Some explanations for California’s ongoing budget problems
For the first time in four years, California does not expect a budget shortfall in the coming fiscal year, thanks to unexpected tax revenue pouring into the state this year.
But a $6 billion deficit is expected to return during the 2007-2008 fiscal year, with continued deficits anticipated for the next several years. Here are some of the central reasons why state government has so much trouble living within its means:
MANDATED SPENDING As much as 70 percent of spending in California’s budget is mandated through federal law, court order or voter initiatives. Even if lawmakers had the will to cut, most of the reductions would fall disproportionately on specific programs. Some of those smaller pieces of the budget pie are considered critical such as certain law enforcement, parks and recreation, and public health programs.

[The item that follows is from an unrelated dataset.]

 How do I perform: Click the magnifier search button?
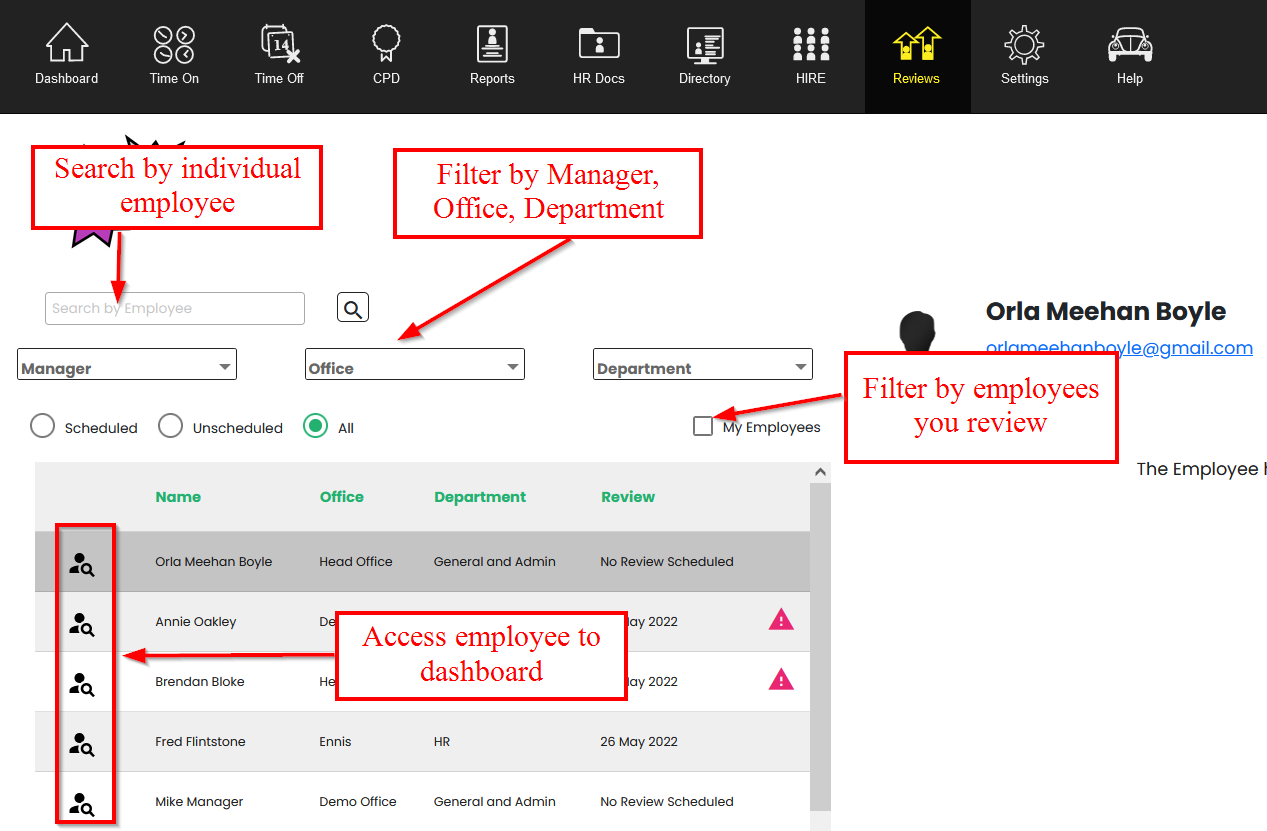click(353, 308)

PROPOSITION 98 A constitutional amendment approved by voters in 1988, Proposition 98 requires the state to provide a minimum funding guarantee for kindergarten through 12th grade schools and community colleges. Schools receive about half of general fund spending most years. If the state is unable to meet its obligation, debts to schools must be paid back when better times return. A measure aimed at cutting the funding guarantee, Proposition 76, was overwhelmingly rejected by voters in the November special election.
AUTOMATIC INCREASES By law, spending in some parts of the budget automatically increases when revenues do. When the state emerges from tough economic times and tax income rises, the state is required to spend more rather than use more of the new income to pay off debts.

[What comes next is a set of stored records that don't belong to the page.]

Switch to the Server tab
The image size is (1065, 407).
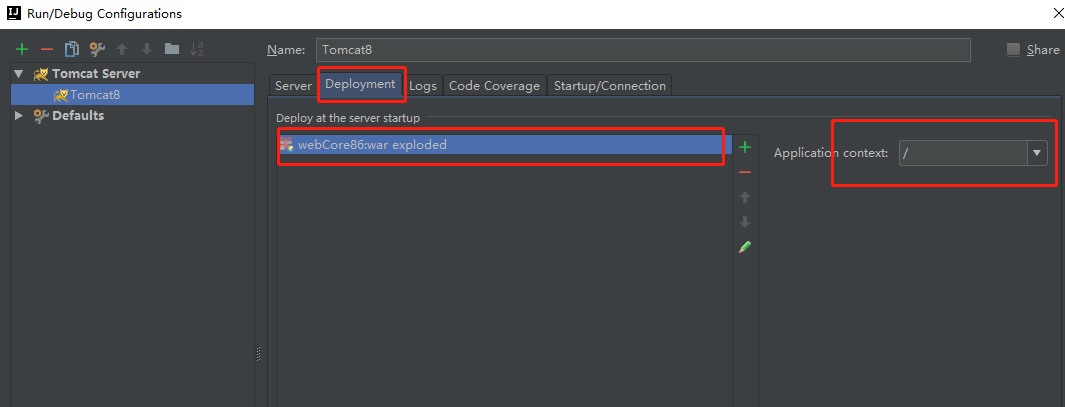293,86
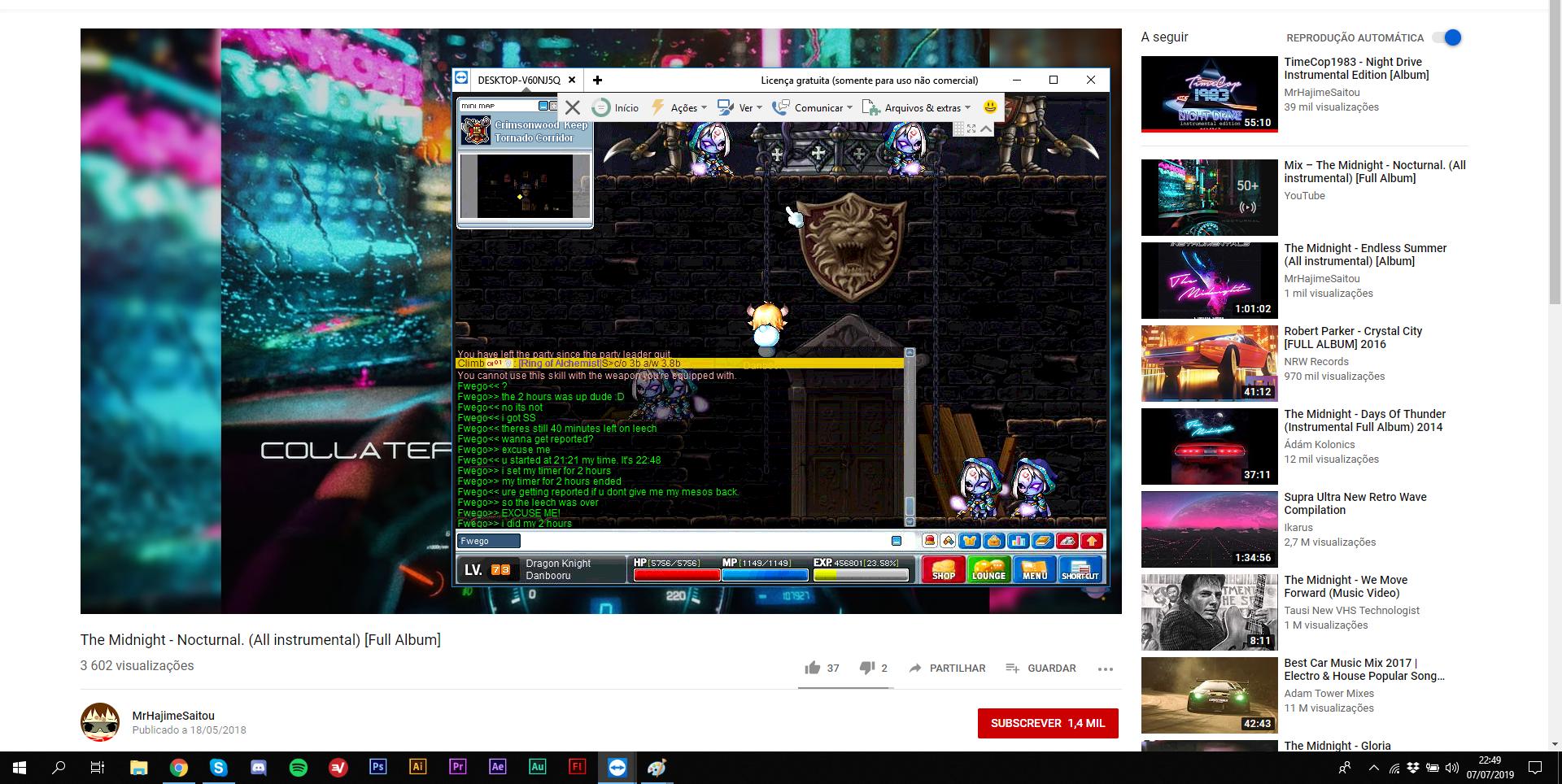Click the equipment shirt icon in game toolbar
This screenshot has height=784, width=1562.
[x=968, y=541]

PAST MISTAKES The recent round of deficits dates back to mistakes made during the boom years of the late 1990s and early 2000s. Huge increases in tax income prompted lawmakers and then-Gov. Gray Davis to boost spending by $20 billion between 1998 and 2002.
Instead of spending that money on one-time projects such as road construction or grants much of it went to expand or create programs with ongoing costs. The additional revenue expanded health care benefits for the poor and funding for public schools, expenses that carried into the future.
Cutting those expenses once the economy soured proved politically problematic for the Legislature. Lawmakers instead decided to borrow money, eventually leading to a dramatic drop in California’s credit rating, among the worst in the nation. Payments on the debt cost $3.5 billion a year about as much as the state spends to fund the University of California system.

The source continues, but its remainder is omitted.